My biggest problem was trying to keep the fettuccine from sticking together after I ran it through the cutter. I was not using enough flour. The Youtube video I watched recommended rice flour, and that worked wonderfully while I was rolling and cutting. I didn't dry the pasta before cooking, I just threw it right in the boiling water. It turned out delicious, much better than expected. And, if you're curious as to what spaghettini looks like, picture ramen noodles.
I also bought the Norpro ravioli press with the machine and book, and I wanted to mention that the rollers on the Imperia DO make the dough wide enough for use with the ravioli press. Some of the cheaper manual machines didn't have wide enough rollers to cover the entire press, and wouldn't have worked with it.
This machine is built like a tank. Everything seems very heavy duty and should last forever.
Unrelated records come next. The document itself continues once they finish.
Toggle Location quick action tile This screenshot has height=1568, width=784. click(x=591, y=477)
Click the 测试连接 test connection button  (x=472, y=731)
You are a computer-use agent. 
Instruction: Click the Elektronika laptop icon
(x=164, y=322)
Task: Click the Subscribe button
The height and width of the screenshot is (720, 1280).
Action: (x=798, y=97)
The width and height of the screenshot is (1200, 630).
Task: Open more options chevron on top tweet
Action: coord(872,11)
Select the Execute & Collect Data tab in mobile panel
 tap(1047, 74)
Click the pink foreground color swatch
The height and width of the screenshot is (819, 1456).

I'm so glad I didn't buy a cheaper machine! If you're on the fence about spending this much like I was, just do it. You won't regret learning on one of the best machines out there. If you can't decide between this and the KitchenAid rollers because you think the hand crank will be too hard, trust me, I did it all by myself from start to finish with no issues.
29 Nov 2011: Please see my video review of Pasta Machine Cookbookfor how to make ravioli using the pasta machine.
Bought through Amazon UK it looks like the same kit for the USA. I got to this level after one week and several portions of pasta having never used a pasta machine before.
I made the pasta as 200g of '00' flour plus two large eggs. I then put pasta in plastic bag/sealed and left it for at least two hours. I then cut pasta in half with the other half being replaced in plastic bag/sealed for use the following day.
The humour may be lost in the Atlantic somewhere but I hope that what you see is useful. The spaghetti tasted creamy delicious.